Dicht und dichter dran - aber keine Punkte


von Mario Witthake

(14.01.12) Dicht und dichter dran, aber keine Punkte - so lässt sich das Endturnier des Hallenfußball-Festivals zusammenfassen. Zumindest aus Sicht der Amateur-Mannschaften des Tecklenburger Landes. Denn während Teuto Riesenbeck und Arminia Ibbenbüren in ihren Gruppen ohne Punktgewinn ausschieden, gewannen die Sportfreude Lotte das Turnier durch einen 3:2-Sieg im Finale gegen die U21 von Werder Bremen.

"Lotte hat das Turnier verdient gewonnen", meinte Riesenbecks Coach Christoph Büscher, dessen Team im ersten Gruppenspiel gegen die Sportfreunde antreten durfte.
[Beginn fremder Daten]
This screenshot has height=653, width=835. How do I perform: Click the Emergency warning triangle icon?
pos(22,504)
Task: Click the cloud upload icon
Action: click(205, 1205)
Die Niederlage hielt Teuto mit 0:2 in Grenzen, was Büscher als Erfolg wertet, denn: "Lotte ist sehr hohes Tempo gegangen. Die sind als einziges Team vorne gnadenlos draufgegangen."

Im zweiten Match war Teuto einem Punktgewinn nahe. Lange hieß es 0:1 gegen die Youngster des VfL Osnabrück. Christoph Plake und Niclas Heilemann trafen die Latte, eine Überzahl-Situation ermöglichte den Riesenbeckern aber ebenso wenig den Ausgleich. Den 2:0-Endstand stellte Osnabrück kurz vor Spielende nach einem Konter her. Neben der Moral verließen den Riesenbeckern im letzten Spiel auch die Kräfte. Das Ehrentor beim 1:5 gegen die U23 des FC St. Pauli erzielte Niklas Plake.

Arminia führt zwei Mal - und verliert

Gastgeber Arminia Ibbenbüren stand direkt im ersten Match vor einem Coup. Gegen den SV Meppen ging der Bezirksligist durch Maxi Walkenhorst und Nico Hahn zwei Mal in Führung. Beim Stand von 2:2 handelte Stefan Bohle sich dann eine Zwei-Minuten-Strafe ein, die Meppen zum Siegtreffer nutzte. Auch im zweiten Spiel hielt Arminia gut mit, kam durch Gerrit Mahmutovic auf 1:2 heran an Werder Bremen. Zu mehr reichte es vor gut 1500 Zuschauern in der Kreissporthalle nicht.

"Der Klassenunterschied war nicht zu sehen, denn wir haben aggressiv dagegen gehalten", fand Trainer Bruno Graw, dass sein Team sich "anständig verkauft" habe. "Die Häufigkeit an individuellen Fehlern" habe letztlich den Ausschlag gegeben, wie beim 0:3 zum Abschluss gegen Duisburg. Trotzdem verbuchte Graw den Sonntag als wertvolle Erfahrung und will aus dem Hallenevent Motivation für die Mission Klassenerhalt in der Bezirksliga 12 schöpfen.